__What to do__.
1. Answer these questions from the text on coping with a cancer diagnosis:
(a) What does the text suggest making before you see your doctor?
(b) What are some people scared of that makes them not want to talk?
(c) Who can get you the help you need if you're finding it difficult to cope?
2. Please rewrite the text on coping with a cancer diagnosis from "It can strain" up to and including "give you information.", with "trust" changed to "understanding".
3. Carry on the text on coping with a cancer diagnosis, starting after its last sentence.

__Text block__.
You might have a number of different feelings when you are told you have cancer. You may feel shocked and upset. You might also feel:
- frightened and uncertain
- angry and resentful
You may feel some or all of these feelings. Or you may feel totally different. Everyone reacts in their own way. Sometimes it is hard to take in the fact that you have cancer at all.
Feelings are a natural part of coming to terms with cancer. All sorts of feelings are likely to come and go.
You may be more able to cope and make decisions if you have information about your type of cancer and its treatment. Information helps you to know what to expect.
Taking in information can be difficult, especially when you have just been diagnosed. Make a list of questions before you see your doctor. Take someone with you to remind you what you want to ask and help remember the answers.
Ask your doctors and nurses to explain things again if you need them to.
Remember that you don’t have to sort everything out at once. It might take some time to deal with each issue. Ask for help if you need it.
Talking to other people
Talking to your friends and relatives about your cancer can help and support you. But some people are scared of the emotions this could bring up and won’t want to talk. They might worry that you won't be able to cope with your situation.
It can strain relationships if your family or friends don't want to talk. But talking can help increase trust and support between you and them.
Help your family and friends by letting them know if you would like to talk about what’s happening and how you feel.
You might find it easier to talk to someone outside your own friends and family.
Specialist nurses can help you if you’re finding it difficult to cope or if you have any problems. They can get you the help you need. They can also give you information.

__Given material__.

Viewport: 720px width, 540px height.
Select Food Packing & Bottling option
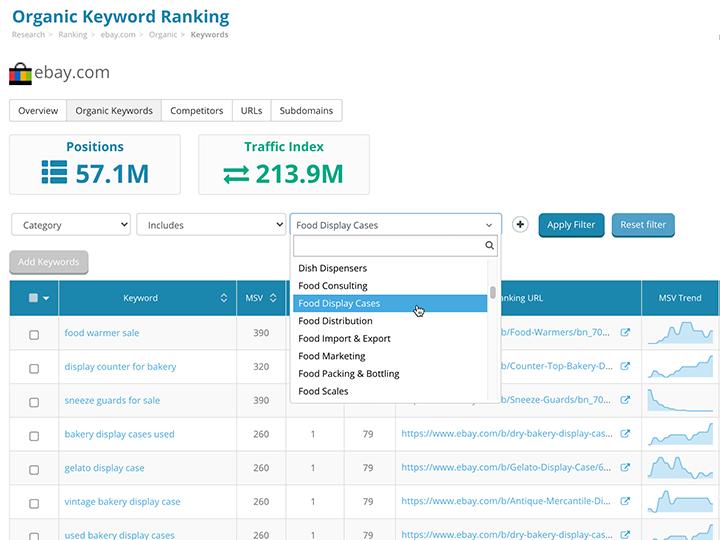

__Task responses__.
1.
(a) A list of questions.
(b) The emotions that talking could bring up.
(c) Specialist nurses.

2.
It can strain relationships if your family or friends don't want to talk. But talking can help increase understanding and support between you and them.
Help your family and friends by letting them know if you would like to talk about what’s happening and how you feel.
You might find it easier to talk to someone outside your own friends and family.
Specialist nurses can help you if you’re finding it difficult to cope or if you have any problems. They can get you the help you need. They can also give you information.

3.
NHS Choices has a service that tells you about local information and support.
Vaginal cancer and its treatment are likely to cause some physical problems. These might affect the way you feel about yourself. It may also affect the way you relate to other people, especially close family and friends.
Tiredness (fatigue) and lethargy can be a problem during and after cancer treatment. Resting but also doing some gentle physical activity can help. Fatigue can also be an issue with advanced cancer.
Some women with vaginal cancer may have their ovaries removed as part of their operation to remove the cancer. In younger women, this brings on an early menopause. Symptoms include hot flushes and sweats. Your nurse will talk to you about how to cope with symptoms.
The physical changes you have can affect your relationships and sex life. There are things you can do to manage this.
Practical things you and your family might need to cope with include:
- money matters
- financial support, such as benefits, sick pay and grants
- work issues
Talk to your doctor or specialist nurse to find out who can help. Getting help early with these things can mean that they don’t become a big issue later.